J’oublie de vous parler de Molière. — Non, les tracasseries de la censure n’ont été que vaines menaces. Il n’y avait rien dans la pièce à quoi le mauvais vouloir pût se prendre. Je vous l’enverrai en quatre actes, comme elle a été jouée, et en cinq actes, comme je l’avais faite. Vous y trouverez bien de l’impartialité historique. Vous verrez seulement une scène où, après que divers personnages ont bu à la santé du roi et de la reine, des princes de la Fronde ; un chasseur, à ses chiens ; une gardeuse d’oies, à ses oies, Molière boit à la santé du peuple. Voilà le mot que la censure voulait absolument ôter. J’ai tenu bon ; je les ai défiés d’interdire la pièce. Je les ai priés de le faire, leur disant que jamais plus belle occasion ne se présenterait pour moi de proclamer le jugement et les vertus de la censure. Ils ont cédé, et le mot est resté. Ils sont très bêtes, ces gens-là ! si bêtes, qu’on est forcé d’en avoir pitié !

__Consigne__: Recopiez intégralement l’extrait sur Molière et la censure, sans en changer un seul mot.

__Données extraites__:
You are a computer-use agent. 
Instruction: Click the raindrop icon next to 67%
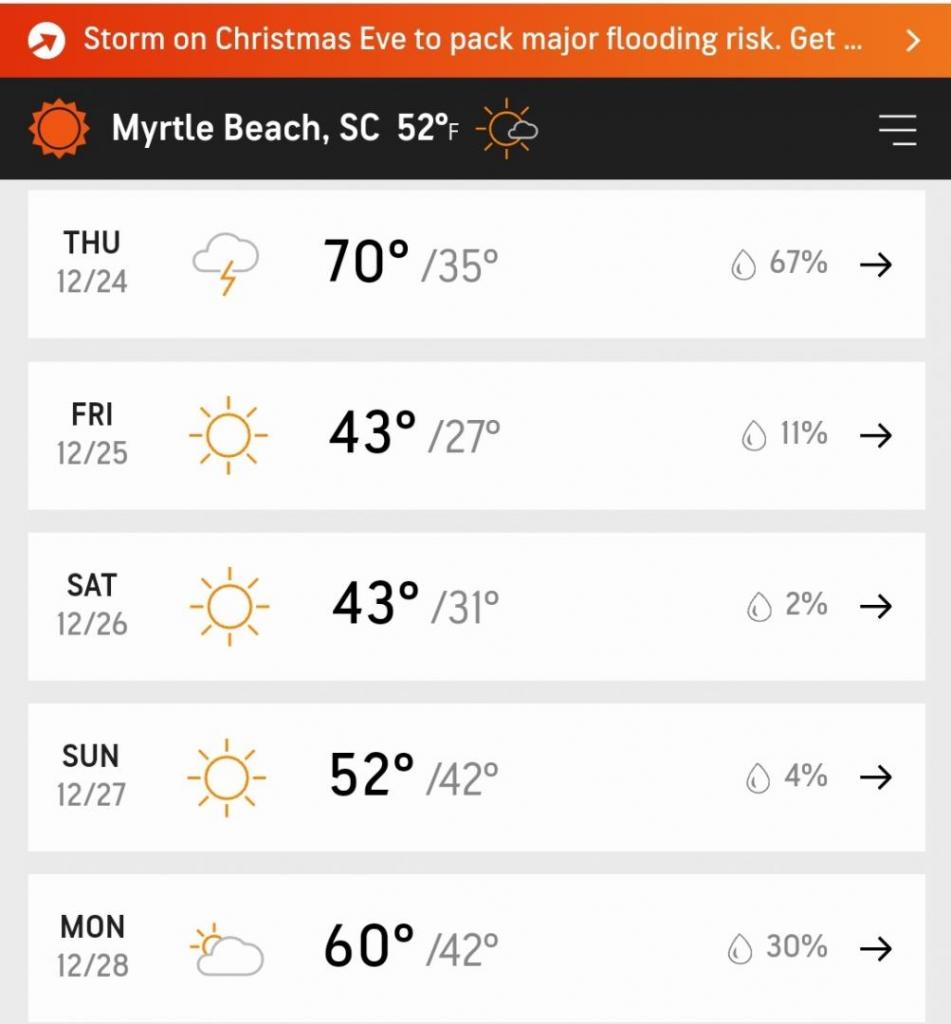coord(743,265)
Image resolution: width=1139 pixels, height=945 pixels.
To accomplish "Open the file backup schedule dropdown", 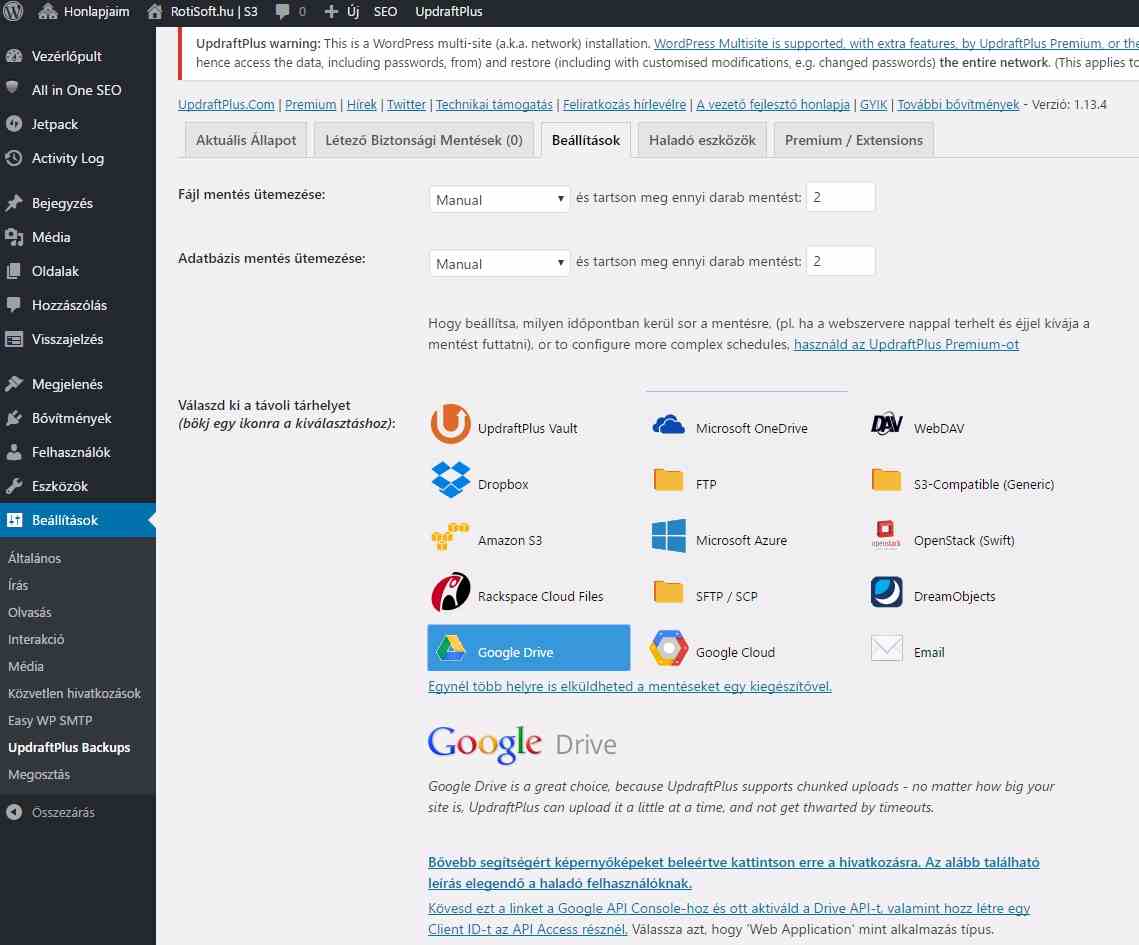I will (499, 199).
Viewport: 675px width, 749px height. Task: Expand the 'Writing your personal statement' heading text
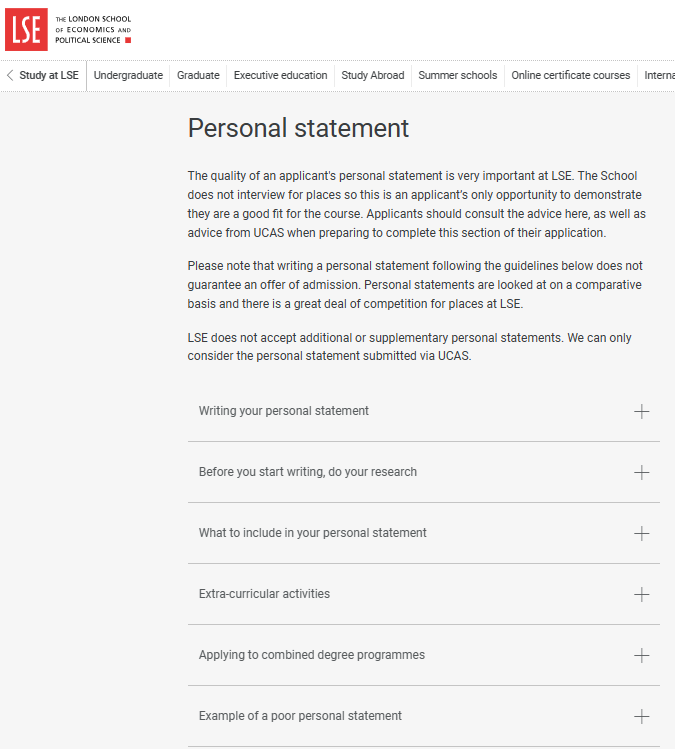tap(283, 411)
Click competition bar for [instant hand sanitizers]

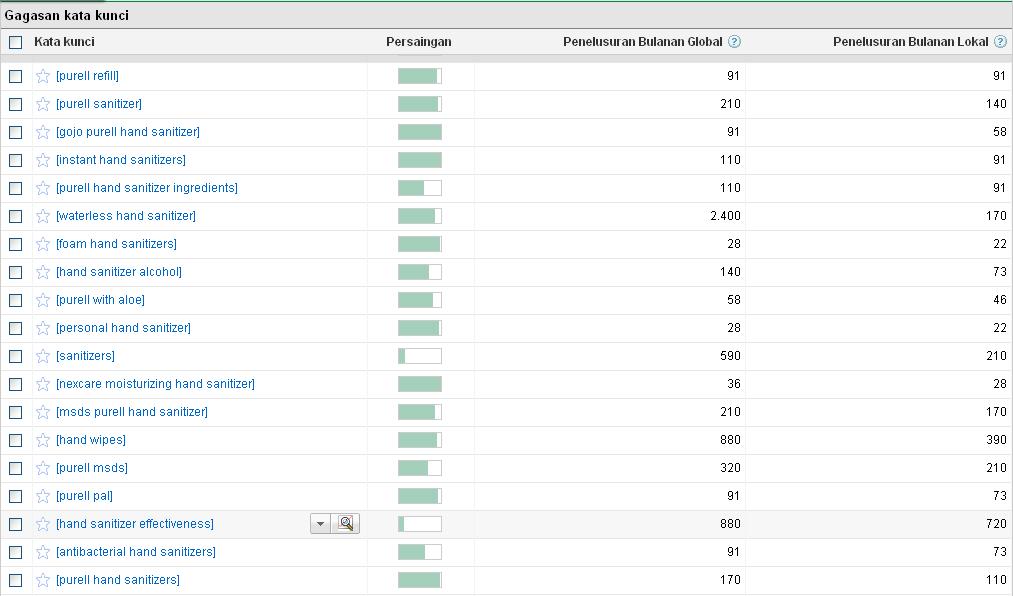(x=419, y=160)
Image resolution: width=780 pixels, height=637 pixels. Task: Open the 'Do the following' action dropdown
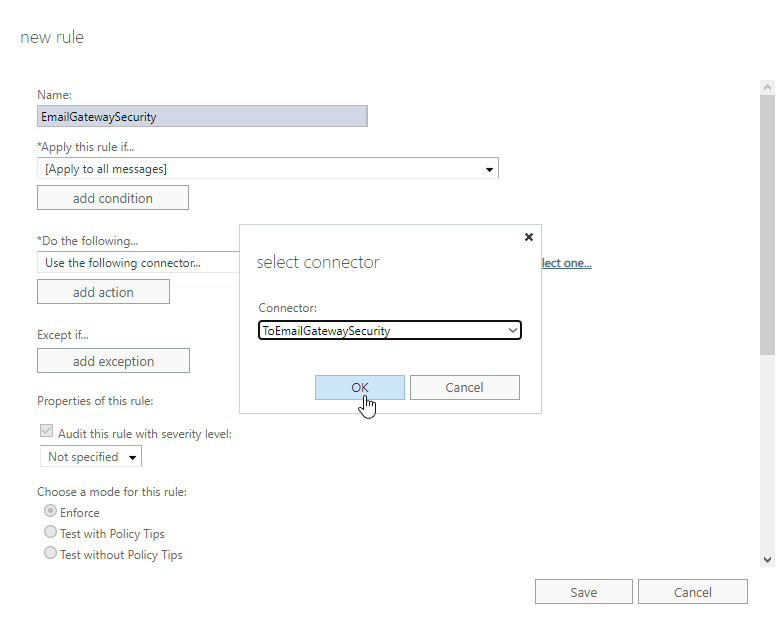138,263
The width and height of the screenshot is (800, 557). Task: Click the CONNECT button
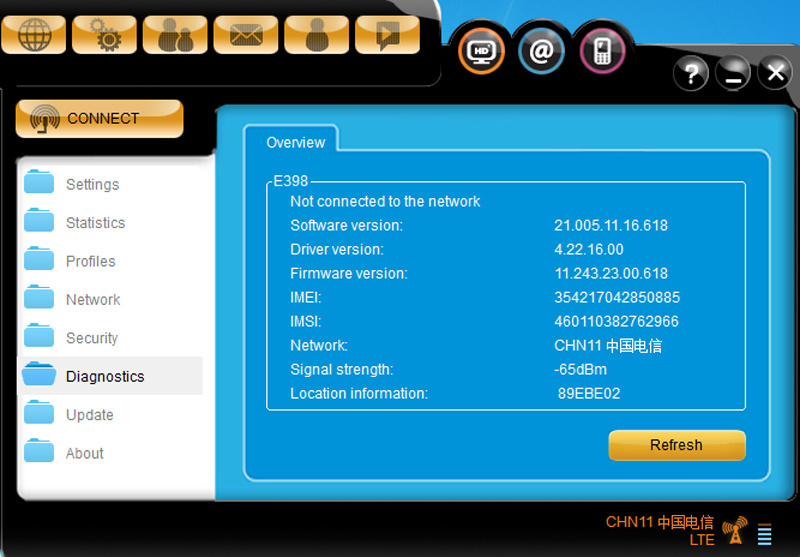99,119
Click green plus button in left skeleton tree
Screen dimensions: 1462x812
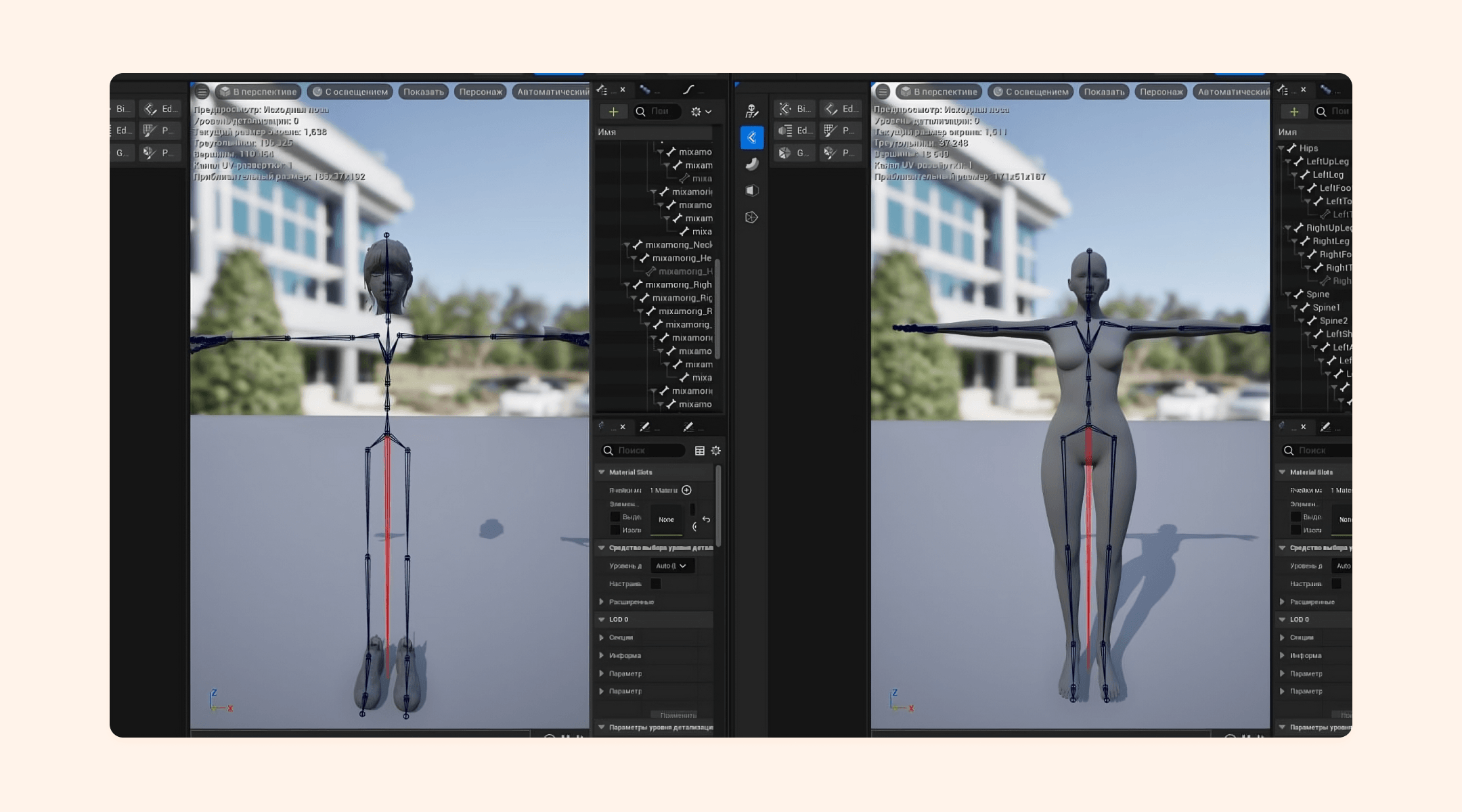[613, 112]
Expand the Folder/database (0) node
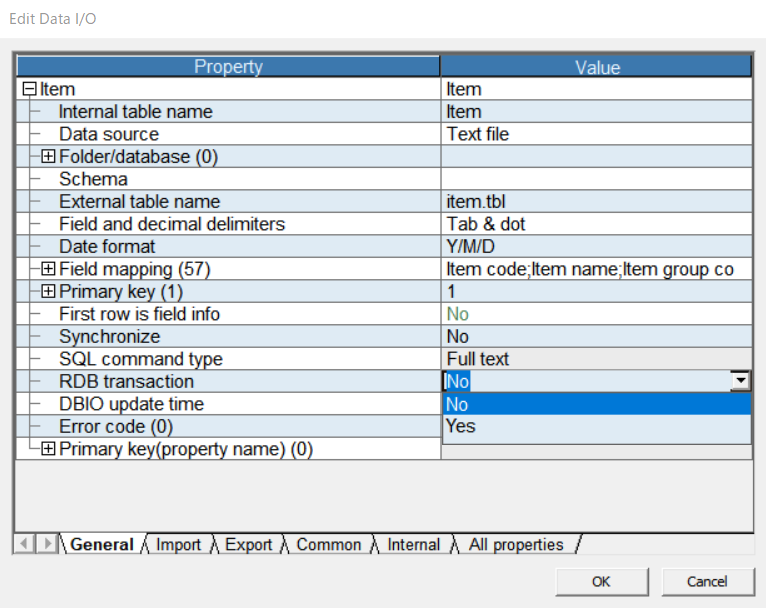Screen dimensions: 766x608 point(48,157)
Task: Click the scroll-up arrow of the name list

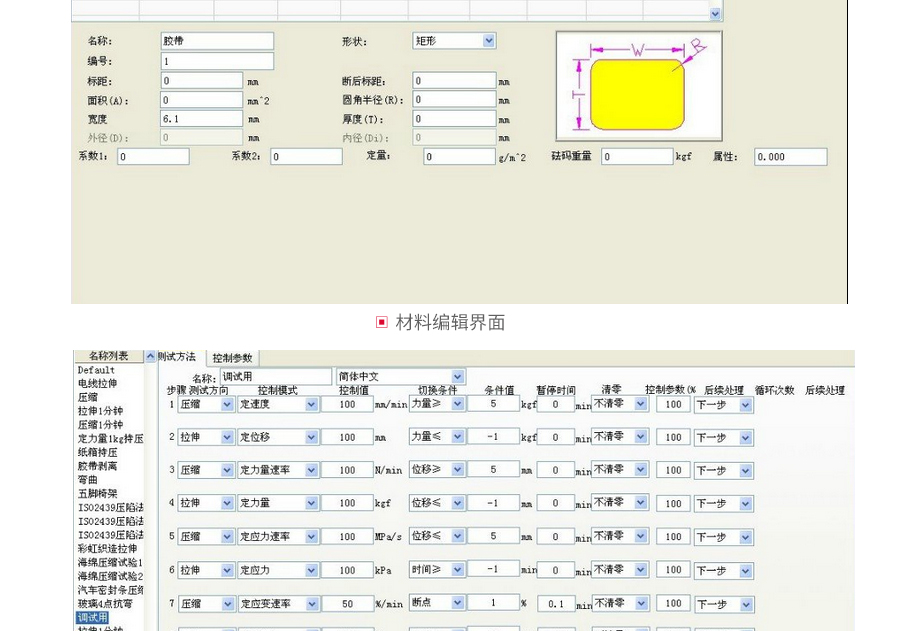Action: (x=151, y=357)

__Travail réalisé__:
J’oublie de vous parler de Molière. — Non, les tracasseries de la censure n’ont été que vaines menaces. Il n’y avait rien dans la pièce à quoi le mauvais vouloir pût se prendre. Je vous l’enverrai en quatre actes, comme elle a été jouée, et en cinq actes, comme je l’avais faite. Vous y trouverez bien de l’impartialité historique. Vous verrez seulement une scène où, après que divers personnages ont bu à la santé du roi et de la reine, des princes de la Fronde ; un chasseur, à ses chiens ; une gardeuse d’oies, à ses oies, Molière boit à la santé du peuple. Voilà le mot que la censure voulait absolument ôter. J’ai tenu bon ; je les ai défiés d’interdire la pièce. Je les ai priés de le faire, leur disant que jamais plus belle occasion ne se présenterait pour moi de proclamer le jugement et les vertus de la censure. Ils ont cédé, et le mot est resté. Ils sont très bêtes, ces gens-là ! si bêtes, qu’on est forcé d’en avoir pitié !